:: ACTIVITY ::
Every entry must be repeated exactly. Exclude all pictures.

:: DATASET RECORDS ::

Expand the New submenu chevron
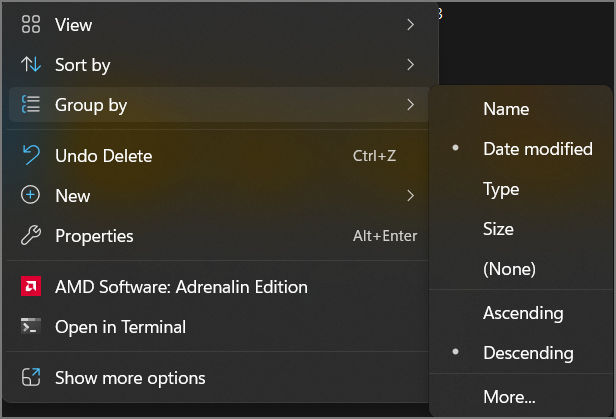 (411, 196)
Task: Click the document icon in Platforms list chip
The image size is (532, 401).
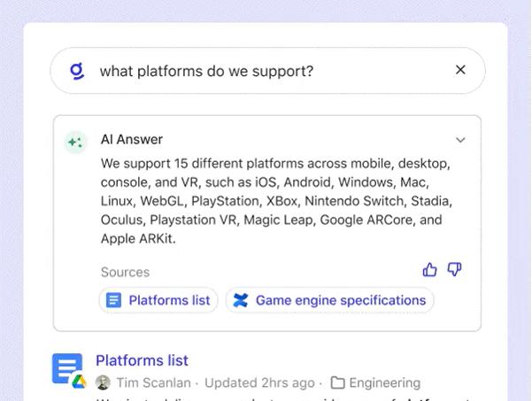Action: coord(113,300)
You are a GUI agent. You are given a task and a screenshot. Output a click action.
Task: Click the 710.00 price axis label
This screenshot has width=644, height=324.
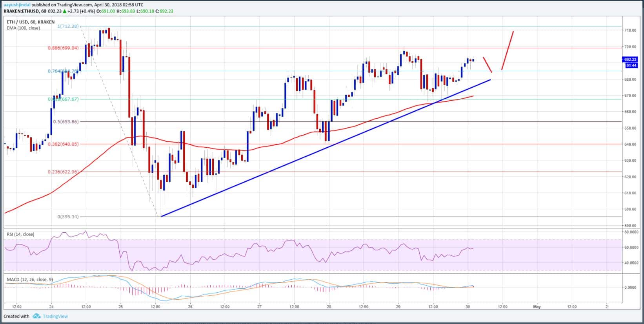point(630,31)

:: FINISHED EXERCISE ::
Expand the New submenu chevron
 (411, 196)
Task: Click the document icon in Platforms list chip
The image size is (532, 401).
Action: coord(113,300)
You are a GUI agent. You are given a task and a screenshot. Output a click action.
Task: Click the 710.00 price axis label
This screenshot has width=644, height=324.
point(630,31)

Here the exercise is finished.